49. Mr. Vane
asked the Minister of Transport what provisions exist under his regulations to ensure that road hauliers, conveying abnormal loads likely to cause obstruction or danger to other Toad users, provide a pilot at their own expense to accompany such vehicles throughout the journey.
There is no requirement on a road haulier conveying abnormal indivisible loads to provide a pilot on a separate vehicle, but where the width exceeds 8 ft. there must be one attendant in addition to the driver or drivers, and if it exceeds 9 ft. 6 in. there must be at least three persons including the driver or drivers.
Is my hon. Friend satisfied that it is safe to allow increasing numbers of very wide vehicles on our roads without a pilot?

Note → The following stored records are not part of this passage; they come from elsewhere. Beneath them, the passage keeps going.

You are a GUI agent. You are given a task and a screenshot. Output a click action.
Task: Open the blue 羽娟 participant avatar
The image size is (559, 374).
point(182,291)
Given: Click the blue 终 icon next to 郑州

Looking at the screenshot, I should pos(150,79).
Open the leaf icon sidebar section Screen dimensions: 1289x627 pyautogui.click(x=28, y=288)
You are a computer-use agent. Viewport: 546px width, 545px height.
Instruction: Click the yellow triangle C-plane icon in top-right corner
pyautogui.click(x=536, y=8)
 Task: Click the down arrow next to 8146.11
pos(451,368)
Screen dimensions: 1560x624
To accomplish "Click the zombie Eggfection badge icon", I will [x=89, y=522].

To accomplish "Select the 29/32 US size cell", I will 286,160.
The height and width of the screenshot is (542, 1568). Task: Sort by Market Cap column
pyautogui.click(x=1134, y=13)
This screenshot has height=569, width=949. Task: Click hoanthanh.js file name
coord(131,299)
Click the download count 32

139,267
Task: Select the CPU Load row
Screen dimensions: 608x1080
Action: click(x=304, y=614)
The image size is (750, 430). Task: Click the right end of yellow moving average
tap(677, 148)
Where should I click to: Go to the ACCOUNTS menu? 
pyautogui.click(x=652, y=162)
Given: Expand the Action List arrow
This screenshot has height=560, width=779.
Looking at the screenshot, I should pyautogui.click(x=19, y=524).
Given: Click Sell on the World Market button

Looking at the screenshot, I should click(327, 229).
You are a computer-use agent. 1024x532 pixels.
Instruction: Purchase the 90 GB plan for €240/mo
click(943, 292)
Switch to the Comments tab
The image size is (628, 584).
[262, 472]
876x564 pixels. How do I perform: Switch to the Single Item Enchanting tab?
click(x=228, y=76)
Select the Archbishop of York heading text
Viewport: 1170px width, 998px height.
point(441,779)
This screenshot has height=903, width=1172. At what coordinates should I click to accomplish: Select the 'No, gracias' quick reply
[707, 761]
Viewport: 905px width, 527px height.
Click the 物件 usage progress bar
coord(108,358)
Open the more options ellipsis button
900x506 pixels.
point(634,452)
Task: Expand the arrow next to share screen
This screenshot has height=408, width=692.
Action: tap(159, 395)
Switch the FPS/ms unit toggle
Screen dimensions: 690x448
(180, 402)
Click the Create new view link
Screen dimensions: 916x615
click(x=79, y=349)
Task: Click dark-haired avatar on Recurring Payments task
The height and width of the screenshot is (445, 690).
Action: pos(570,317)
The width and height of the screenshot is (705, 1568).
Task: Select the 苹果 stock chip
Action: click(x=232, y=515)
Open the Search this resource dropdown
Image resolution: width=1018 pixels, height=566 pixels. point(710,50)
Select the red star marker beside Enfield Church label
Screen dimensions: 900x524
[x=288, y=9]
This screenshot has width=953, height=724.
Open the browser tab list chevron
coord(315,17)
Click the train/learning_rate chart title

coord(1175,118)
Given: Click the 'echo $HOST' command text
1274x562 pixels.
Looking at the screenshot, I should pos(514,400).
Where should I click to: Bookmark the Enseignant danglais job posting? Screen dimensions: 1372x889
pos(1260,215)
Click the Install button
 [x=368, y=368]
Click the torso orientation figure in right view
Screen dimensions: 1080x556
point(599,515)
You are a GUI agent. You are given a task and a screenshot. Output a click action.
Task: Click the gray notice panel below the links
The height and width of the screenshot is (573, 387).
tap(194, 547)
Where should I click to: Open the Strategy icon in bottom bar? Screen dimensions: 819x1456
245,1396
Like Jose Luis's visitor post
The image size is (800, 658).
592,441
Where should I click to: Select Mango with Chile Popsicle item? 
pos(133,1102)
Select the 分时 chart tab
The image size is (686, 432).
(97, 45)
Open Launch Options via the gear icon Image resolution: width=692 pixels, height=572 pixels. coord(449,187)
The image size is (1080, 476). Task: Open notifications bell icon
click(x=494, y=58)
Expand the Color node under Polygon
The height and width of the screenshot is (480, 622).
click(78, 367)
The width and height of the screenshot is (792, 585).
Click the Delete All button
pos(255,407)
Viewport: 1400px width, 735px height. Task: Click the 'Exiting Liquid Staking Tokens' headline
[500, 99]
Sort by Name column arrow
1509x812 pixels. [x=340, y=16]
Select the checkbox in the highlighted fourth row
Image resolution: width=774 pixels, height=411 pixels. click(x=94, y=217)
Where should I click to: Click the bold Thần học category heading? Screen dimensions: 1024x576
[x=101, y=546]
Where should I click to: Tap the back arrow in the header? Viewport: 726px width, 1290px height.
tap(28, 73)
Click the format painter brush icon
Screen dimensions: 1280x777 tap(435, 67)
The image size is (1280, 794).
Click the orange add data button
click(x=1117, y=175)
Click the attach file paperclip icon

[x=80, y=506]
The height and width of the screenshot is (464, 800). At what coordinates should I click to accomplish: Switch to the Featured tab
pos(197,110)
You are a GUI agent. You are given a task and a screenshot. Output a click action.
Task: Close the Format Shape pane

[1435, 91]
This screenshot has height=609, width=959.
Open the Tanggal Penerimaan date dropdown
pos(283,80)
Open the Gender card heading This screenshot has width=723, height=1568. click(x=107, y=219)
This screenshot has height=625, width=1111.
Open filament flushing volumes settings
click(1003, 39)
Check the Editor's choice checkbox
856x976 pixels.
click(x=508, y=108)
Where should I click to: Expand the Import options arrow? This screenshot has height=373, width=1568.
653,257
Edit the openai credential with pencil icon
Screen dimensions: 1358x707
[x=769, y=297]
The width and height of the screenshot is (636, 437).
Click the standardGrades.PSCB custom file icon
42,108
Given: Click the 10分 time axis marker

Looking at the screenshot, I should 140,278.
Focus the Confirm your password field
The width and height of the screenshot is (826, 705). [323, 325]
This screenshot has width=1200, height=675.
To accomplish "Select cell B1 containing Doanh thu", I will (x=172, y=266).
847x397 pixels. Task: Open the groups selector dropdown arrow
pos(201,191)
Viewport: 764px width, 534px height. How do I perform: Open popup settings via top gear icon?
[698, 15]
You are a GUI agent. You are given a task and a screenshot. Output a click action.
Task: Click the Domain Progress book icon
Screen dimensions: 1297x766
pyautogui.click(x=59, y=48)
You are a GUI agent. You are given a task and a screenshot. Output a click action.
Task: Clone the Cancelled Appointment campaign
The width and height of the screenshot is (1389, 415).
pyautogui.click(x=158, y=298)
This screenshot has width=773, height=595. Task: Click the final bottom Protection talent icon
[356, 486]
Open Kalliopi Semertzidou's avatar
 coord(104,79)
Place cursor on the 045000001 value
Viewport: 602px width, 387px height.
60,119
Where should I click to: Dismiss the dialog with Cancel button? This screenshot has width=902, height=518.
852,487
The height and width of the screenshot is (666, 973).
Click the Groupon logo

Is he also aware that the Royal Navy nearly always send a pilot on such vehicles and earn the thanks of the general public by so doing?
The difficulty is that if it were made compulsory to provide a pilot, it would be implied that this person possessed the necessary authority to give instructions to other road users. Considerable objection would be felt if persons other than the police, and certain other persons with a recognised status, were to assume such powers and try to enforce them.
§ Mr. D. Jones
Is it not a fact that when these exceptional loads are carried by privately-owned vehicles the police of each district through which they pass have to provide special officers to protect the other traffic at the public expense? Ought that not to be borne by the private haulier?
These vehicles are invariably carefully routed and, as the hon. Gentleman has said, the police in the various areas are informed accordingly.
§ Mr. Poole
Has the Minister had referred to him by any Service Departments the problems which will arise from the conveyance of the Centurion 1825 tank which is over the regulation width and whose weight can be carried by hardly any of the bridges in the country? Has this been referred to the Department by any of the Service Departments?
§ Mr. Popplewell
Where the police are called in for this type of duty, will the hon. Gentleman consider whether the expense involved should be allocated to the person using the vehicle so that it becomes a charge upon the haulier?
The police are called in for many purposes, but it is not usual for the person concerned always to bear the cost.